From Workshop to Online Store: A Maker's Guide

You have spent years perfecting your craft. Your products are excellent, your customers love them, and word of mouth keeps you busy. But you have hit a ceiling. Local markets, craft fairs, and word of mouth only reach so far. Moving your business online opens the door to customers across the country, and with the right approach, the transition does not have to be overwhelming.

Start with your best sellers. You do not need to list every product you have ever made on day one. Pick three to five products that represent your brand well, photograph them thoroughly, and write descriptions that address the questions customers ask in person. If people always ask about the finish, the weight, or the lead time, put that information front and center. Online customers cannot pick up your product and feel it, so your photos and descriptions have to do that work.

Photography matters more than you think, but perfection is not required. Natural light, a clean background, and multiple angles will outperform a single blurry phone photo every time. Show the product in use if possible. Show close-ups of the craftsmanship. If your product has a beautiful weld, a hand-rubbed finish, or a precision-machined edge, make sure that is visible. Customers buying handmade or custom-built products want to see the quality they are paying for.

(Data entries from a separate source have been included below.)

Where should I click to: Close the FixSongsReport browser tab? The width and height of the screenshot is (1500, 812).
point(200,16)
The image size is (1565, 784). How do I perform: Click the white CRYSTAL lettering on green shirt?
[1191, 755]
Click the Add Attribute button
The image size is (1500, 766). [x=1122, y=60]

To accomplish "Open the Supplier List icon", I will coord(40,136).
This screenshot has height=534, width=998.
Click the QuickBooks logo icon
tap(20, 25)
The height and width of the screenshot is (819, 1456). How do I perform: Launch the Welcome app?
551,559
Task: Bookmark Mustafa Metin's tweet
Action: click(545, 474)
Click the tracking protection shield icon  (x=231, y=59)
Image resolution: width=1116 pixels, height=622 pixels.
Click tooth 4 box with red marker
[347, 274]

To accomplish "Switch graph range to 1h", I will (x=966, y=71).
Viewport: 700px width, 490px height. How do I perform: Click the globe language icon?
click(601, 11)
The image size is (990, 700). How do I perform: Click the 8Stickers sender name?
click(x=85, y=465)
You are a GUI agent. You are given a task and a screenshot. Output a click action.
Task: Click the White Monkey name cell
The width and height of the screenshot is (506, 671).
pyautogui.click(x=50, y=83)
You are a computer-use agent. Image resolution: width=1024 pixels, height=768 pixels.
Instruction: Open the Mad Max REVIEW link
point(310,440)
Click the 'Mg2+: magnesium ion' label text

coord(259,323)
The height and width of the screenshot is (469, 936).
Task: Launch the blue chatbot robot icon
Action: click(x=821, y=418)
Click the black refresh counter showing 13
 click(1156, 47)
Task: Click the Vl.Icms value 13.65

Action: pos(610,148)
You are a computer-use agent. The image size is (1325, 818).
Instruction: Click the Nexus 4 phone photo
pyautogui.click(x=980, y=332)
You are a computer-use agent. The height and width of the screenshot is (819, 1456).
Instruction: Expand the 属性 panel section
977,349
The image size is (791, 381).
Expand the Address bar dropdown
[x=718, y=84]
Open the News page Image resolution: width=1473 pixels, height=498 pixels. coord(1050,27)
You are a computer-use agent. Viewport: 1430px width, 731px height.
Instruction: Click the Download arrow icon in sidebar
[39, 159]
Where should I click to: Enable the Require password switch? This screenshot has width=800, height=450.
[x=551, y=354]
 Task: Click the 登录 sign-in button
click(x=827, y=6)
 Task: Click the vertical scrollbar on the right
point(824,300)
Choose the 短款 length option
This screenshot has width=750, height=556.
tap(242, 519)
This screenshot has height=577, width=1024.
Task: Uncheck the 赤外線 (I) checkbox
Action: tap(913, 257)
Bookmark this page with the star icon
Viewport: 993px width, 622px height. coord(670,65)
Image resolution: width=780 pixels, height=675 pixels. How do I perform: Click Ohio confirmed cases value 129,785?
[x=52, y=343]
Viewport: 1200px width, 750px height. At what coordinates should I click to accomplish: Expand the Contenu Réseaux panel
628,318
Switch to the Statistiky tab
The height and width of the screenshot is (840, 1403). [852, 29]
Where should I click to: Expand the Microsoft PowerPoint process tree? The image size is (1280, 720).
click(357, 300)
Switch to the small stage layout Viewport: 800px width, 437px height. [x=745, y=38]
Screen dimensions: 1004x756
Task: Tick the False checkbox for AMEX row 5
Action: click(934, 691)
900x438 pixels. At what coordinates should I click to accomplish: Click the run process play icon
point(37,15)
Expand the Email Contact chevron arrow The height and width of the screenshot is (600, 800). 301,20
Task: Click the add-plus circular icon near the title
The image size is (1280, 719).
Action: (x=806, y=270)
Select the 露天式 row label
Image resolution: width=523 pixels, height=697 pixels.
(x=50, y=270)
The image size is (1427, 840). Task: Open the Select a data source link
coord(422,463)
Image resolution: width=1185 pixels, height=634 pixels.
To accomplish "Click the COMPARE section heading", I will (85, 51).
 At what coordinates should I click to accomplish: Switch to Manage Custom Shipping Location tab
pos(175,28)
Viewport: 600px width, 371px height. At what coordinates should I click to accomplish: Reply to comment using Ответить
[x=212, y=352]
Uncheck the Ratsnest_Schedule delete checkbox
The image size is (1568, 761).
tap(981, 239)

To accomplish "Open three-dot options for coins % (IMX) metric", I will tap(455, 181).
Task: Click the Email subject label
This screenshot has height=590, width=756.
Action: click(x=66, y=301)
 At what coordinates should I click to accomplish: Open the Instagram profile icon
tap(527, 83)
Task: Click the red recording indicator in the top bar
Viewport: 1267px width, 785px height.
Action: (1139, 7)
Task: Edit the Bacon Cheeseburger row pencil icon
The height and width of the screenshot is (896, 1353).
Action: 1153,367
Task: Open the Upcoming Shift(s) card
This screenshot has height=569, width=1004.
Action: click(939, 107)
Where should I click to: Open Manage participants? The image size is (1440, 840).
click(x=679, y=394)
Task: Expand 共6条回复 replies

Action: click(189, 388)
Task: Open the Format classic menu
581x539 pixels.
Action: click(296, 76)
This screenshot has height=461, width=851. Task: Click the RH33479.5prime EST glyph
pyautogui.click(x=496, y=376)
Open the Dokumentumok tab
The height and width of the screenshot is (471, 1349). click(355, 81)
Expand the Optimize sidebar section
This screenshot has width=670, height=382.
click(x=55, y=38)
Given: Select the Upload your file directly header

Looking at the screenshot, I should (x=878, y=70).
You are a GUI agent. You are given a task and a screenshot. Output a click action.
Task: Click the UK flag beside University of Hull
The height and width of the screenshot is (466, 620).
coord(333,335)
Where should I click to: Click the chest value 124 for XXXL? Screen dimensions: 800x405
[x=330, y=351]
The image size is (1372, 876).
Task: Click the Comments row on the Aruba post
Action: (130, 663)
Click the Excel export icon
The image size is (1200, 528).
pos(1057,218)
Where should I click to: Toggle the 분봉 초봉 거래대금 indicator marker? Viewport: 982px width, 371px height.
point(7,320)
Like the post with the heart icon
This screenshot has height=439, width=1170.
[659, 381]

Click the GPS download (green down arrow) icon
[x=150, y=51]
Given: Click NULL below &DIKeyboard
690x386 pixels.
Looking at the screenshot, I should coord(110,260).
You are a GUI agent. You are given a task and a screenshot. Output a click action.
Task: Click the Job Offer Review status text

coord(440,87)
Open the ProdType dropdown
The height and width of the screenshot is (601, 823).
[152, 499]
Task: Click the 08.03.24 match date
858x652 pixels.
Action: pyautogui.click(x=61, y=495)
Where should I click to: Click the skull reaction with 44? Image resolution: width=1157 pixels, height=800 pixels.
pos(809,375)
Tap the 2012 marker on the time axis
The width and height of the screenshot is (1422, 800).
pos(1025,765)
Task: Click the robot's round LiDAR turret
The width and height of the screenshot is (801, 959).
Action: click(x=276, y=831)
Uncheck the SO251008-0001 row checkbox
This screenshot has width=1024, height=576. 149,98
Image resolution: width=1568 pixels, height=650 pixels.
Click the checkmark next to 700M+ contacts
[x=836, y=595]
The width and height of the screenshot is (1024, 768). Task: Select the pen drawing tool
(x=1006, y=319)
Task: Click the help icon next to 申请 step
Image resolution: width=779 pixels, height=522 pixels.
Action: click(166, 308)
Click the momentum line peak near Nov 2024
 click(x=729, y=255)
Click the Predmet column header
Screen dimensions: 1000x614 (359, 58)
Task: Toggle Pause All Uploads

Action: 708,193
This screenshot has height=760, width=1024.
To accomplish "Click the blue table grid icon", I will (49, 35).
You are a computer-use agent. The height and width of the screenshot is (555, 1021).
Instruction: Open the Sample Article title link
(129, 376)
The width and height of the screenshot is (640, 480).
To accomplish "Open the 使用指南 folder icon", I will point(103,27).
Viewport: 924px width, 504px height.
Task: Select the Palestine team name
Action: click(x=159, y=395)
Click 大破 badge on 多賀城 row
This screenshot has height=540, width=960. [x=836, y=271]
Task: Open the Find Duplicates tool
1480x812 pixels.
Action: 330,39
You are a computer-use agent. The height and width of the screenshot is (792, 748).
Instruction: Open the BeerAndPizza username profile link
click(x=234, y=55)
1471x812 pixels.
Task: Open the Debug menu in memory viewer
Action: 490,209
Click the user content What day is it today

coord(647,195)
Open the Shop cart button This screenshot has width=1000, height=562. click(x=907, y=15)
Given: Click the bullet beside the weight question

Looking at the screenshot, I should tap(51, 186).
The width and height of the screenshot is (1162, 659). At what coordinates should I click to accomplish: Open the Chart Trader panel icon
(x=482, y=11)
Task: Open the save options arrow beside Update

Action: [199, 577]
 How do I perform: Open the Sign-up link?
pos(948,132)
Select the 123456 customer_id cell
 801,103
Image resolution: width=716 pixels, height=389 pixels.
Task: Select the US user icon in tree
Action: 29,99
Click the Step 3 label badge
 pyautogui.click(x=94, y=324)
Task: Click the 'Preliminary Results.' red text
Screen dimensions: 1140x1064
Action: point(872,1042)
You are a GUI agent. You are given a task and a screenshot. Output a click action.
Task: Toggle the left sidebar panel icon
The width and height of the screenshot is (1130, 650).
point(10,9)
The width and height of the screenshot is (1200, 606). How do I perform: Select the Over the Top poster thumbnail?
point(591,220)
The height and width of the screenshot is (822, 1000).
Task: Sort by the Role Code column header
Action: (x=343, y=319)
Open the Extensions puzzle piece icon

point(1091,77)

Pricing for online sales requires accounting for costs you may not have considered when selling locally. Shipping is the obvious one, but also factor in payment processing fees (typically 2.9% plus 30 cents per transaction), packaging materials, and the time you spend on order management. Many makers underprice when they move online because they forget these costs. It is better to price accurately from the start than to raise prices later and surprise returning customers.

Finally, set realistic expectations for growth. Your first month online might bring five orders. That is normal and that is fine. Use those early orders to refine your workflow: how you receive notifications, how you track production, how you pack and ship. Work out the kinks with a manageable volume so that when sales pick up, you are not scrambling to figure out your process. The makers who succeed online are not the ones who launch with the fanciest website. They are the ones who build a repeatable system that scales with demand.